------ Input material

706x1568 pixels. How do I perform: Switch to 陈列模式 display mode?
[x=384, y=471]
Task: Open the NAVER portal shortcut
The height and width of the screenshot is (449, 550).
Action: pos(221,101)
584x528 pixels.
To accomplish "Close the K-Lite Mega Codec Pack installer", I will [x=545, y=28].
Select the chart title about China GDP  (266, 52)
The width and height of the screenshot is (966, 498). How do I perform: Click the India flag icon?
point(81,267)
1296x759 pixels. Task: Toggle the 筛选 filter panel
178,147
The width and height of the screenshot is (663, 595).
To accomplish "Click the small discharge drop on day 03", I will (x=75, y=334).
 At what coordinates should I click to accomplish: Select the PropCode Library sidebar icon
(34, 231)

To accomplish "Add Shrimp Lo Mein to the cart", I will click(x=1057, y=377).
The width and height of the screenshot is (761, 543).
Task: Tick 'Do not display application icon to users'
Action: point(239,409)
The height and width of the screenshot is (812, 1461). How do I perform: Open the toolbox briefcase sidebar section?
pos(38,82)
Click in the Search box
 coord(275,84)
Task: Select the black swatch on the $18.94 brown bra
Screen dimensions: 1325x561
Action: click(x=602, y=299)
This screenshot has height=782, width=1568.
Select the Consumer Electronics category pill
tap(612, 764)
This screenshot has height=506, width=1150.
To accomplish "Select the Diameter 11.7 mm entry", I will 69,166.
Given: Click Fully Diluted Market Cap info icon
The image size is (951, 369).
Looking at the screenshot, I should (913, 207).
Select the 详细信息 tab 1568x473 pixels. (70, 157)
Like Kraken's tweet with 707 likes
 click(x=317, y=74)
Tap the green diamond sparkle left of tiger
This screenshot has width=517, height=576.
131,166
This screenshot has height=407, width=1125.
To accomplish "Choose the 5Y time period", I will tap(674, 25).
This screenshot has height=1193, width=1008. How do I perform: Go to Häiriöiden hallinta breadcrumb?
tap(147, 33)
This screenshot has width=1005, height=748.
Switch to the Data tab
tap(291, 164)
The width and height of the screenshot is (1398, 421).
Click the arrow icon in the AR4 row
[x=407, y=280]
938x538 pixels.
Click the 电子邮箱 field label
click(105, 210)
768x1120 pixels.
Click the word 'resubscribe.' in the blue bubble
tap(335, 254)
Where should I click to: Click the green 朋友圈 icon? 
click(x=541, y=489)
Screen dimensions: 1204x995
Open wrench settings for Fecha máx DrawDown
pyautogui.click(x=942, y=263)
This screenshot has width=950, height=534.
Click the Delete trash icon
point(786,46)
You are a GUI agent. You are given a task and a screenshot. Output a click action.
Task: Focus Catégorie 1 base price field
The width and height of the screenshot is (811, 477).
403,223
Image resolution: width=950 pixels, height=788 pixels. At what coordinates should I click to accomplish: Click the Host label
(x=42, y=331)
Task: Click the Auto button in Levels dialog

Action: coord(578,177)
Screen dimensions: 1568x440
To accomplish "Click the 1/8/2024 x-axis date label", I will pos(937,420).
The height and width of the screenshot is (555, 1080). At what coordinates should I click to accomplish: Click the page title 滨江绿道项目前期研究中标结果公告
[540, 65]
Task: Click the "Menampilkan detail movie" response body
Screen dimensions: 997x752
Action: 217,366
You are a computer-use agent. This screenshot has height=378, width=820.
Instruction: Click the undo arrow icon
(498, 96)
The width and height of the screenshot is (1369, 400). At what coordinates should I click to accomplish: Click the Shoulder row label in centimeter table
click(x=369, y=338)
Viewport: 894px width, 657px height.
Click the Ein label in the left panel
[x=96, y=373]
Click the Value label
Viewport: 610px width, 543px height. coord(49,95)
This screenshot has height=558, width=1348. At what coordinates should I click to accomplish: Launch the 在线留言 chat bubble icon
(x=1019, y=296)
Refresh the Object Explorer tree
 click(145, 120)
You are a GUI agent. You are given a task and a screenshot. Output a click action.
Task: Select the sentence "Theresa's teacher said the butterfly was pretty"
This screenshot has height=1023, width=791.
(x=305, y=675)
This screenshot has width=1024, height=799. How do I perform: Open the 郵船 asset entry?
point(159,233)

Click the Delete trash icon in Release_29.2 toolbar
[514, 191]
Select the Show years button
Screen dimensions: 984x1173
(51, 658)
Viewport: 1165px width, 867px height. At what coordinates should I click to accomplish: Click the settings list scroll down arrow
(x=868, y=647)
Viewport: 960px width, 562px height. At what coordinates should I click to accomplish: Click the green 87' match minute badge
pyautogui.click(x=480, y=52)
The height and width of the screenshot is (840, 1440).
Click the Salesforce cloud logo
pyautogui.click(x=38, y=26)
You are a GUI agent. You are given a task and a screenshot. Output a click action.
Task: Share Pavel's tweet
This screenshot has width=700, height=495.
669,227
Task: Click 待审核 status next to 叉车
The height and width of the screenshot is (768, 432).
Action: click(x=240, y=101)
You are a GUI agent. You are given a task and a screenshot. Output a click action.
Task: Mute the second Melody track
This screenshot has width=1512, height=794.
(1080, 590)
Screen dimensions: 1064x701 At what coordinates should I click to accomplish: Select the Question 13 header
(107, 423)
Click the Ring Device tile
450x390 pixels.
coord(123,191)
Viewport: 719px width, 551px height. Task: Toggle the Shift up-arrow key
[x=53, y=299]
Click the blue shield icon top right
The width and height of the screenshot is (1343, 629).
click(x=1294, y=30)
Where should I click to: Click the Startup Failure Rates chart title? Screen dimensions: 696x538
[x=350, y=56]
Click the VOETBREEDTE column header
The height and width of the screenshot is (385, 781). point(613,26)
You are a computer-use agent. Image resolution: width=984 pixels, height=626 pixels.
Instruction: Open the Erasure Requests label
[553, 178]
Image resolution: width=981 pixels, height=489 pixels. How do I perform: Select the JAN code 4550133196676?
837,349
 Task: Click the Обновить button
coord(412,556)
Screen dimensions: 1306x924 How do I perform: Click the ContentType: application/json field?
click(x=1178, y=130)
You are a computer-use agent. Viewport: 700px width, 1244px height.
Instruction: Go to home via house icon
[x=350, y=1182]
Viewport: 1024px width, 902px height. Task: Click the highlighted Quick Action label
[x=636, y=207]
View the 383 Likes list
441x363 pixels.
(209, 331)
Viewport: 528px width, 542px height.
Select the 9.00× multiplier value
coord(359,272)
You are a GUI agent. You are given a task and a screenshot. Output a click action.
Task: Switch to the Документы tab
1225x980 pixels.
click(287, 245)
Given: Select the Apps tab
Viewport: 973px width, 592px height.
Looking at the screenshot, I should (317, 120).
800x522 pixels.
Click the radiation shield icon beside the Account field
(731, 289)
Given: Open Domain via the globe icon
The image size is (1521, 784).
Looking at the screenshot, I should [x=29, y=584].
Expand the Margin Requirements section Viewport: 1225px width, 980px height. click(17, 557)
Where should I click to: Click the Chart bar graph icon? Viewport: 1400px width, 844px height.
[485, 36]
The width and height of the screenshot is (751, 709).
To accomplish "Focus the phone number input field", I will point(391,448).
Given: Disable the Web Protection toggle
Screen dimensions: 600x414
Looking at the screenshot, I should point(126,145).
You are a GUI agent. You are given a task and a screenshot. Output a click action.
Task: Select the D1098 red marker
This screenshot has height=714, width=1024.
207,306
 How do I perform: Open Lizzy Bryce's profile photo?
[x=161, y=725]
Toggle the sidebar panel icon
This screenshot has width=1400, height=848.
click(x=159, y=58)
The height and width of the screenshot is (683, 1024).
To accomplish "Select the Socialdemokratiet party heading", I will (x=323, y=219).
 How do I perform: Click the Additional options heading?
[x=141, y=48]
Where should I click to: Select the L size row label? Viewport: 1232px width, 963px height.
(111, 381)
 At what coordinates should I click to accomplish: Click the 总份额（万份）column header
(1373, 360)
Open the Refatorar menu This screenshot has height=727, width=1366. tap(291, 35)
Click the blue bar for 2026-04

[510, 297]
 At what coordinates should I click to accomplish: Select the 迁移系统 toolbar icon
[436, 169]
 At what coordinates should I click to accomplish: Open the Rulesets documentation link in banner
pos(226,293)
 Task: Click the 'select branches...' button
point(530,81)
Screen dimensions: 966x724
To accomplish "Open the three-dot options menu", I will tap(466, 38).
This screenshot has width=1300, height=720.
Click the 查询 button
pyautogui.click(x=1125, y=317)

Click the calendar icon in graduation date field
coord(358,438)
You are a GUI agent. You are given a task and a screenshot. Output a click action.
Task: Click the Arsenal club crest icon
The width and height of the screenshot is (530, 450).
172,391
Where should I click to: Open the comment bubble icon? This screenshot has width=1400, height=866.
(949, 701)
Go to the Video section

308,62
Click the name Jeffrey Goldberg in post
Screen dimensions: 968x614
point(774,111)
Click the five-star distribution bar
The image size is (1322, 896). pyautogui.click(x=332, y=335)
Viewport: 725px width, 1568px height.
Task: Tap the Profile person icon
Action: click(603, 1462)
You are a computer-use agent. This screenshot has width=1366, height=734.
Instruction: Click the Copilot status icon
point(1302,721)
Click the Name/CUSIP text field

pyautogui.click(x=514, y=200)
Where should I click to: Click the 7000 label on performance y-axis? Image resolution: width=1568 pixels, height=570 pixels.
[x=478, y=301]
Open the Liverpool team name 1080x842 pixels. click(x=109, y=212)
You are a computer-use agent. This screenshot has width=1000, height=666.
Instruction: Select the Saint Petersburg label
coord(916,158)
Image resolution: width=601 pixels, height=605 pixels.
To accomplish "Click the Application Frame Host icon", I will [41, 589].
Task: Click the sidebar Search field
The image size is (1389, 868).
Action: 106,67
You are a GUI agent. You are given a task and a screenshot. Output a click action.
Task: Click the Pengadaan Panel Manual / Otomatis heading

------------

- _Work to be completed_
Your answer must be one number: how many lines of the data contain "Focus".

- _Response_
2